For investors, the chief concern when it comes to investing in renewable energy companies is their generally erratic performance. Even after decades, the industry is still evolving. It may take several more years, if not decades, before some companies in the renewable energy space start generating steady profits.
However, against that backdrop, there are other renewable energy companies that are not only generating steady cash flows but are also paying hefty dividends to their shareholders. Here are three that are already doing well and look set to grow in the long run.
Algonquin Power & Utilities
At current share prices, the dividend paid by Algonquin Power & Utilities (AQN 2.61%) yields 3.8%. The company derives one-third of its income from renewable energy generation and two-thirds from rate-regulated electric, gas, and water utility businesses. In the last 10 years, the company increased its dividend at an impressive compound annual rate of 10%.
Algonquin's cash flow growth supported that healthy dividend growth.
Further, between 2021 to 2025, Algonquin Power & Utilities expects to grow its adjusted earnings per share by 8% to 10% annually. The company plans to invest $9.4 billion into capital projects during that period, $3.1 billion of which will be deployed in its renewable energy business. These investments should drive its earnings growth in the coming years. With an impressive growth track record, an attractive yield, and a solid investment plan, Algonquin Power & Utilities looks like a great stock to buy right now.
Clearway Energy's (CWEN 2.27%) stock price has fallen by around 21% from its high in 2021, pushing its dividend yield up to more than 4%. The company derives nearly half of its revenue from its renewables business, and has steadily grown its operational cash flow over the years.
In March, based on the progress in its growth projects, Clearway raised its pro forma cash available for distribution (CAFD) guidance for 2021 to $385 million from $345 million.

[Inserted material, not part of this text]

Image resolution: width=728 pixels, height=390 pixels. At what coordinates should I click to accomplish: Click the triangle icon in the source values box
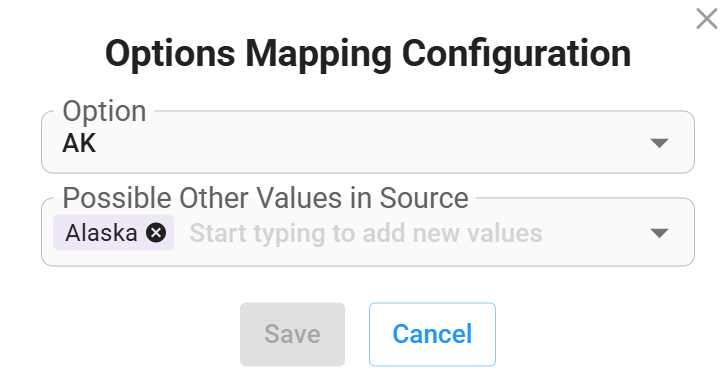pyautogui.click(x=659, y=233)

It generated CAFD of $295 million in 2020.
In 2020, Clearway Energy derived 34% of its revenue from sales to Southern California Edison and 18% from PG&E (PCG 2.60%). Clearway had to reduce its dividend in 2018 when PG&E entered bankruptcy, but in the years since, it has raised its quarterly payout back to almost what it was prior to the cut. PG&E emerged from bankruptcy in July, and has kept its contractual commitments to Clearway and others.
Meanwhile, Clearway continues to diversify its customer base to reduce its risks. For example, revenue contribution in percentage terms from Southern California Edison has fallen from 40% in 2018 to 34% in 2020. Similarly, PG&E's contribution is down from 23% in 2018.
With a healthy backlog of expansion projects and renewable energy's significant growth prospects, Clearway Energy stock looks poised to grow in the long term.
Atlantica Sustainable Infrastructure
In the wake of a 16% or so share price decline from its peak this year, Atlantica Sustainable Infrastructure (AY 5.36%) is right now offering an alluring yield of 4.3%. The company generates nearly 70% of its cash flows from renewable energy operations. Its assets are spread across North America, South America, and Europe. It's worth pointing out that Algonquin Power & Utilities holds a 44.2% stake in Atlantica Sustainable Infrastructure.
Atlantica Sustainable has grown its cash flow and dividend steadily since 2016, when it separated from parent Abengoa. In 2020, the company grew its CAFD by 5.5%. The company expects a 15% growth in its CAFD in 2021, driven by recent growth investments. In the mid-term, it expects to grow CAFD per share at 5% to 8% annually. Atlantica plans to invest around $300 million into growth projects each year through 2023, which should drive that cash flow growth. It spent $302 million on growth projects in 2020.
Steady growth in cash flows and dividends, coupled with healthy growth investments, makes Atlantica Sustainable's 4.3% yield tempting right now.